- Geo‐Seal® selected over other vapor barrier options due to its superior chemical resistance, ease of constructibility and cost‐effectiveness
- Approximately 16,000 square feet of Geo‐Seal successfully installed
- Vapor‐Vent™ HD trenchless passive ventilation system utilized to alleviate buildup of vapors beneath the structure
- Site achieves LEED “Silver” Certification for green construction technology on historic site
A new fieldhouse utilizing the latest in green technology was constructed by the Public Building Commission (PBC) in the city of Chicago, IL. The development incorporated various sustainable design elements and materials to achieve the Commission’s goal of LEED “Silver” Certification. Past use of an adjacent property resulted in chlorinated solvent contamination which presented a vapor intrusion risk on‐site.
Geo‐Seal, a triple‐layer, composite vapor intrusion barrier was installed to protect the users of the fieldhouse from potential exposure to chlorinated solvent vapors. The Geo‐Seal technology was chosen by PBC’s consultants, Parson Corporation and Carnow Cornibear & Associates, based on an evaluation of various gas membrane technologies, including a simple spray‐applied asphalt latex membrane and HDPE sheeting. The Geo‐Seal system was designed and inspected by Terracon Consultants.
Geo-Seal® is a gas vapor management technology designed to eliminate vapor intrusion on Brownfields or any type of environmentally-impaired site. Geo-Seal is a chemically-resistant material placed between the foundation of the building and the soil pad to eliminate vapor intrusion pathways and stop contaminant vapors from permeating through the slab. By deploying Geo-Seal, developers can ensure a healthy indoor environment while reducing the cost of site remediation and expediting site construction.

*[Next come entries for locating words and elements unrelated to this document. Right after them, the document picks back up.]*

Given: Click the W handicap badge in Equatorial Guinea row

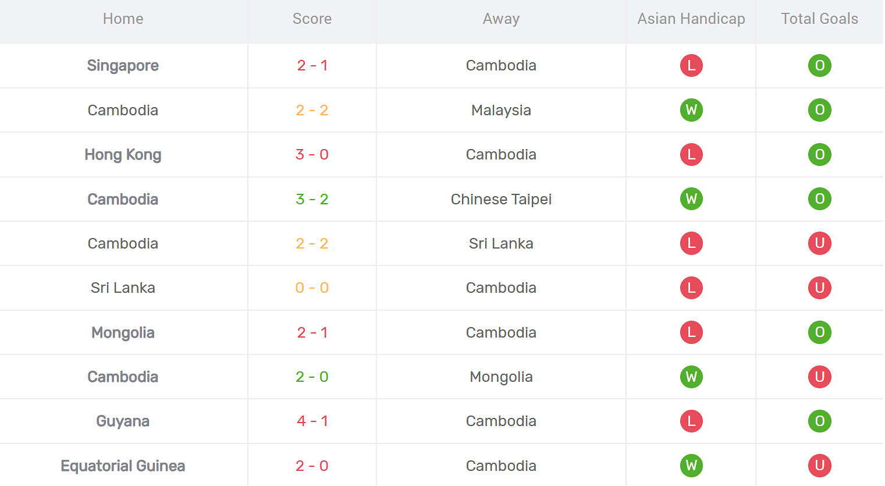Looking at the screenshot, I should coord(691,466).
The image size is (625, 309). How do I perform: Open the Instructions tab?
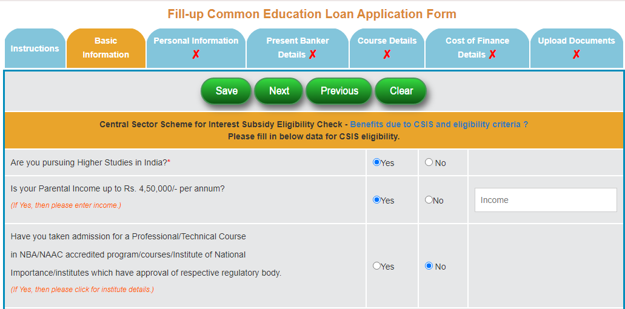point(35,48)
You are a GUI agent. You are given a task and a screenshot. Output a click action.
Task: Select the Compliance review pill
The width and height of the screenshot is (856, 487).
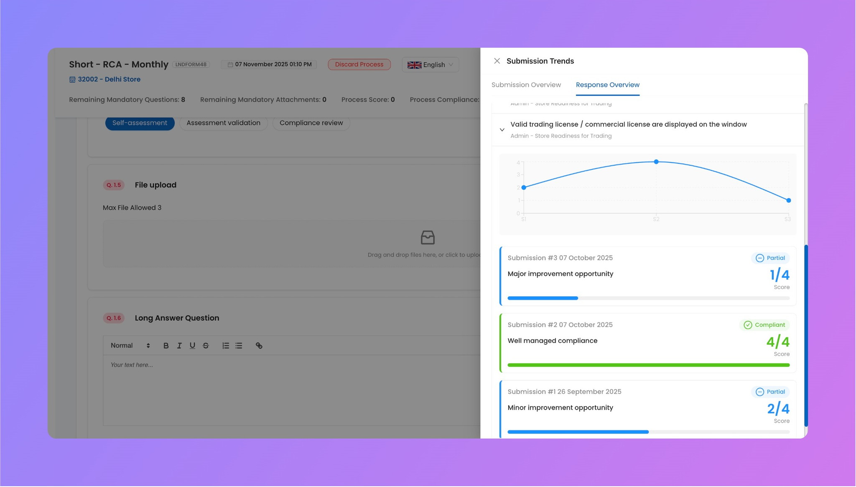click(311, 123)
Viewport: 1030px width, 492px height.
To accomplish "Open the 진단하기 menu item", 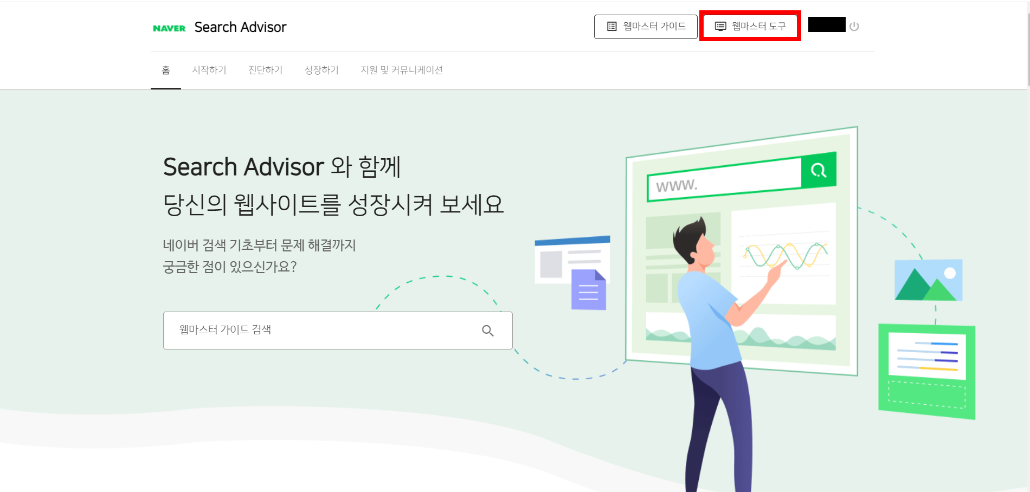I will [265, 70].
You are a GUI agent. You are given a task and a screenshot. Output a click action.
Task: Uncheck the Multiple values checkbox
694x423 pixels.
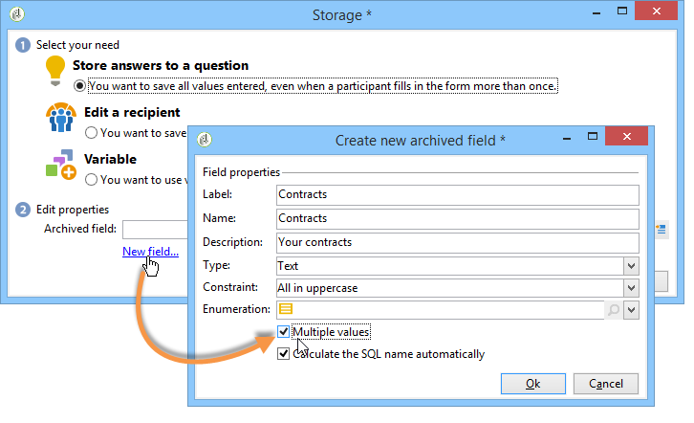284,332
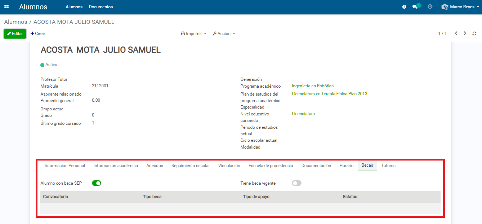This screenshot has height=224, width=482.
Task: Click the help question mark icon
Action: point(404,7)
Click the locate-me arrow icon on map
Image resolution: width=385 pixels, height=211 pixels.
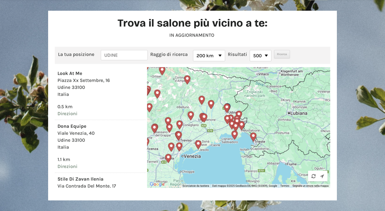click(x=322, y=176)
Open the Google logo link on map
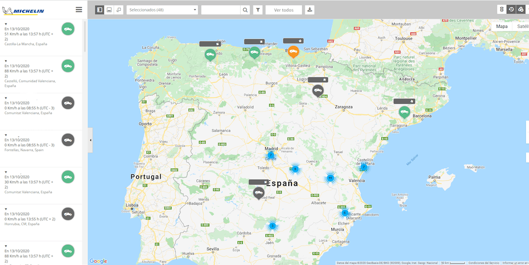This screenshot has height=265, width=529. coord(98,261)
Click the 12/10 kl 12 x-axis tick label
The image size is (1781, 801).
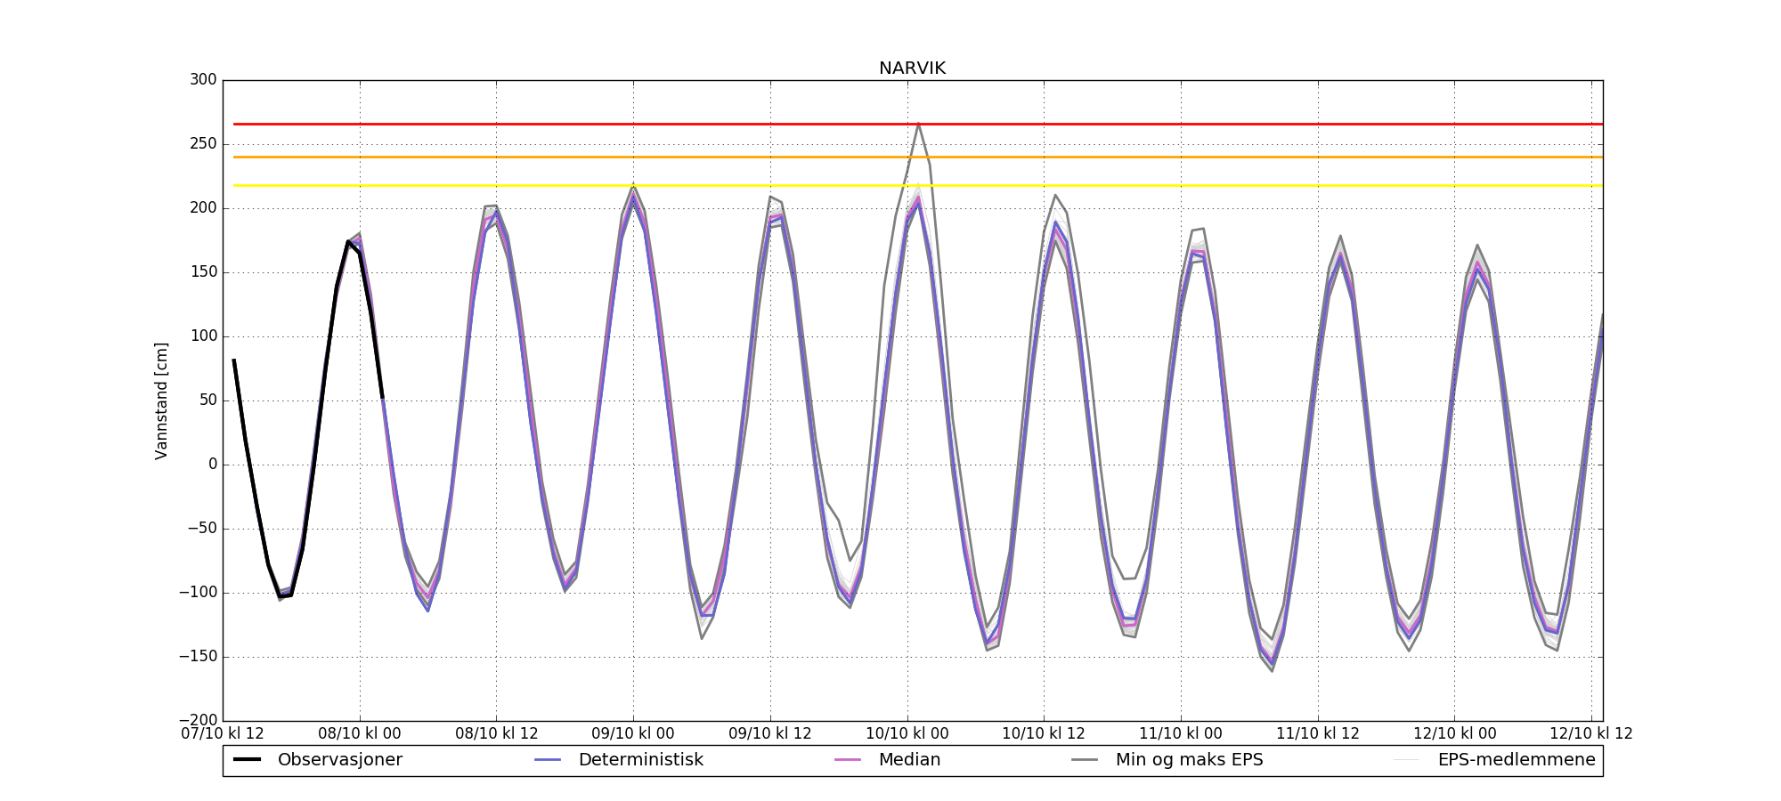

Vapor‐Vent is a low profile vent system that can be used in lieu of slotted PVC pipe. The speed of installation and the proximity of the vent to the barrier provide cost savings and performance benefits compared to other technologies. Vapor‐Vent can be installed to passively or actively vent vapors from under the building. The movement toward energy efficient buildings and the cost to maintain active venting systems make passive systems an attractive alternative. In addition, a passive system can be converted to active if needed.